Google's driverless cars are 'safer' than humans
Google's autonomous cars are better at maintaining a safe distance and braking than human drivers
October 24, 2013
Google's self-driving Prius and Lexus cars are safer than humans driving cars, according to the leader of Google's autonomous-car project.
Chris Urmson told a robotics conference in California that Google's cars were smoother and safer than cars driven by professional drivers.
He said: "We’re spending less time in near-collision states. Our car is driving more smoothly and more safely than our trained professional drivers.”
He presented results from two studies which looked at data from Google's cars on public roads in California and Nevada, which showed when a human was behind the wheel, Google’s cars accelerated and braked significantly more sharply than they did when piloting themselves.
The cars' software was also proven to be better at keeping a safe distance between vehicles than human drivers could.
In one test, a Google car was hit by another driver and the car's data was used to create an annotated map of the surroundings which proved what happened. Urmson added: "We don’t have to rely on eyewitnesses that can’t be trusted as to what happened — we actually have the data. “The guy around us wasn’t paying enough attention.
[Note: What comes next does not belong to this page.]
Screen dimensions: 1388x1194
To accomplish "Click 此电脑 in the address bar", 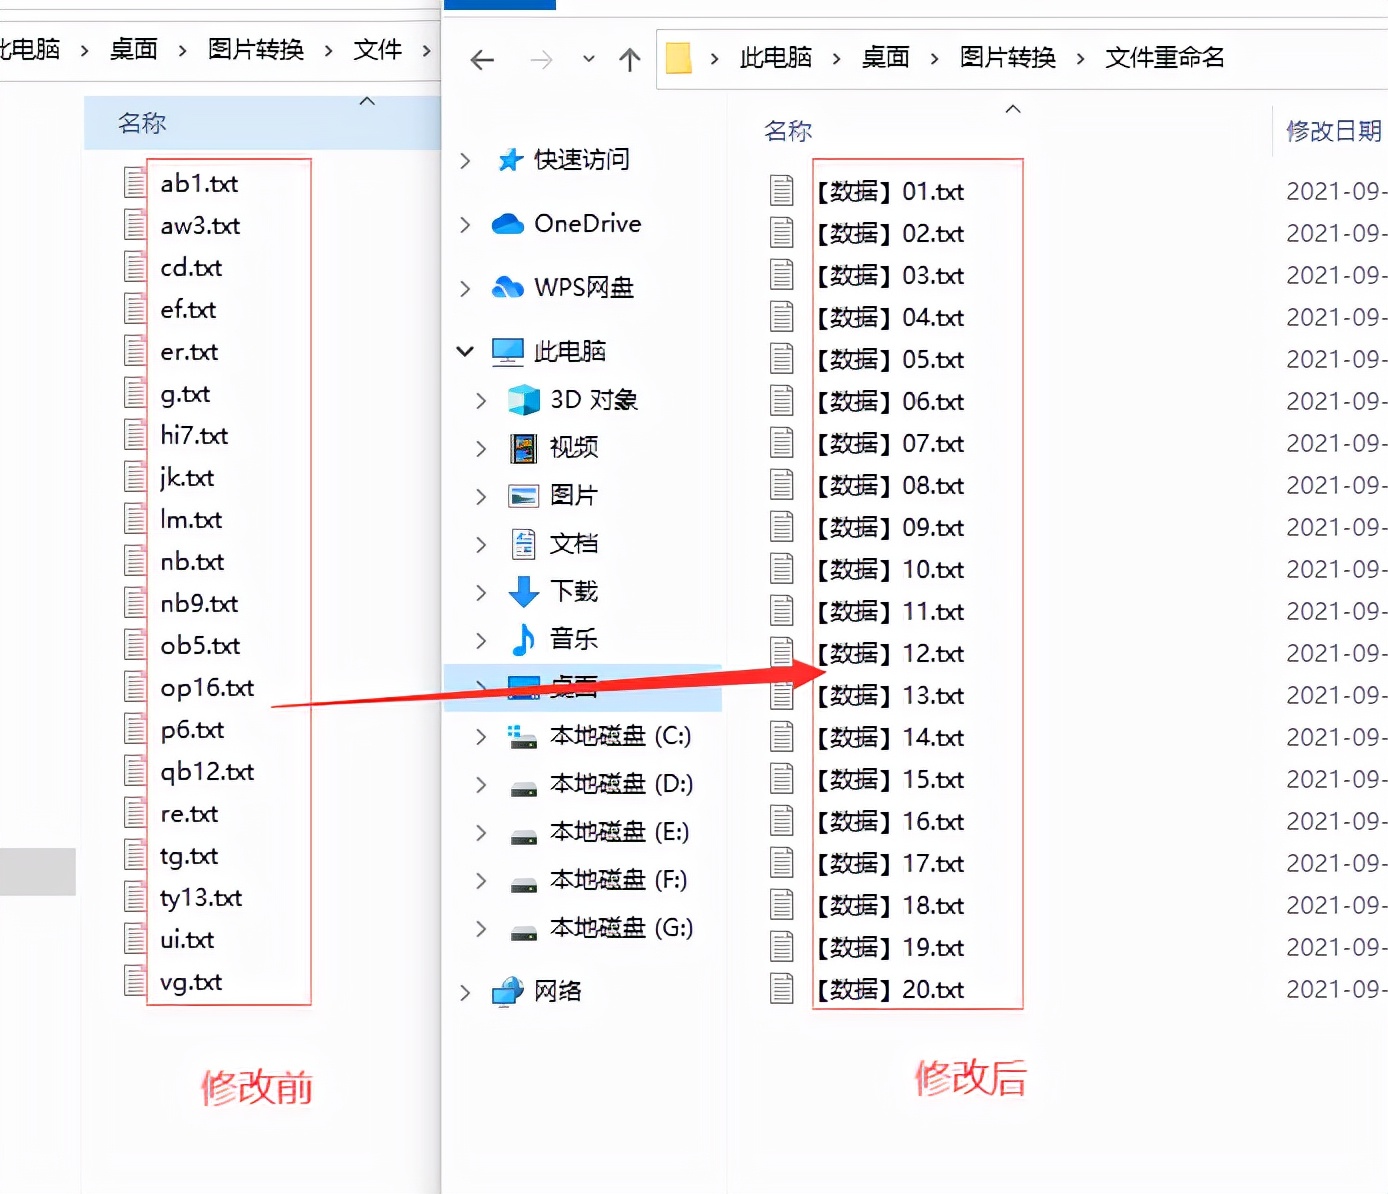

The data will set you free.”
Google has been testing its cars on public roads since 2010, and ensure there is a human in the driver’s seat who can take over if necessary.
It has plans for a new dashboard display for its driverless cars, which would help people understand what the autonomous car is doing and when they might want to take over.
The company said it is thinking about different ways of bringing the cars to the market.